**INSTRUCTIONS FOR THE TASK**
Output the lines below exactly, please, from the first line until the line with "Given: Click the magnifier", counting both.

**Stored data entries**

━━━━━━━━━━━━━━━━━━━━━━━━━━━━━━

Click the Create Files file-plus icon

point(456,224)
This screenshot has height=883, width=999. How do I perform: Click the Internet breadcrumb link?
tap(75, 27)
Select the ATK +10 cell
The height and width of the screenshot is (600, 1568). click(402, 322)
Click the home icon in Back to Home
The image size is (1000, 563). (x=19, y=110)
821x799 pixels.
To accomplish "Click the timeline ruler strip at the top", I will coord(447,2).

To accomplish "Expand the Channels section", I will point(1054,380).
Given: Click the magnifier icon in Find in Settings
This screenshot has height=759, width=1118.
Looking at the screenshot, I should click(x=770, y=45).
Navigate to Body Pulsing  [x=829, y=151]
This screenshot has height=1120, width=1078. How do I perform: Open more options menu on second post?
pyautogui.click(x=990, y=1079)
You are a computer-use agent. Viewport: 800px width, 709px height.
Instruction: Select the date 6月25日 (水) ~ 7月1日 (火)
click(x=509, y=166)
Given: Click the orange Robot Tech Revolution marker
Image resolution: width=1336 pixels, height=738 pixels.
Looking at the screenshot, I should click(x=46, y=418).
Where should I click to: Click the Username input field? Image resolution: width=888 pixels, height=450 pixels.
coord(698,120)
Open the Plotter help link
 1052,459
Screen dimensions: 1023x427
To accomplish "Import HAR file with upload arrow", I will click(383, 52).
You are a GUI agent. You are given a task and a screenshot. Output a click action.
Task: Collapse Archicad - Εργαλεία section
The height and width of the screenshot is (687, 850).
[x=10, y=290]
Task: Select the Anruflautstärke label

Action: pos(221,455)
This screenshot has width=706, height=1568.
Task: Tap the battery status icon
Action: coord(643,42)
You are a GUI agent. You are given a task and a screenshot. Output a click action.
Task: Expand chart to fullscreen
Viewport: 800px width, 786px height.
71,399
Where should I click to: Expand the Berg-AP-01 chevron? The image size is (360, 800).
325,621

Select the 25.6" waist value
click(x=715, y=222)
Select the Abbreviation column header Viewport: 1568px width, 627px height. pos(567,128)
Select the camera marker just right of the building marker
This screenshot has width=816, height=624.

━━━━━━━━━━━━━━━━━━━━━━━━━━━━━━

**SOLUTION FOR THIS TASK**
Click the Create Files file-plus icon

point(456,224)
This screenshot has height=883, width=999. How do I perform: Click the Internet breadcrumb link?
tap(75, 27)
Select the ATK +10 cell
The height and width of the screenshot is (600, 1568). click(402, 322)
Click the home icon in Back to Home
The image size is (1000, 563). (x=19, y=110)
821x799 pixels.
To accomplish "Click the timeline ruler strip at the top", I will coord(447,2).

To accomplish "Expand the Channels section", I will point(1054,380).
Given: Click the magnifier icon in Find in Settings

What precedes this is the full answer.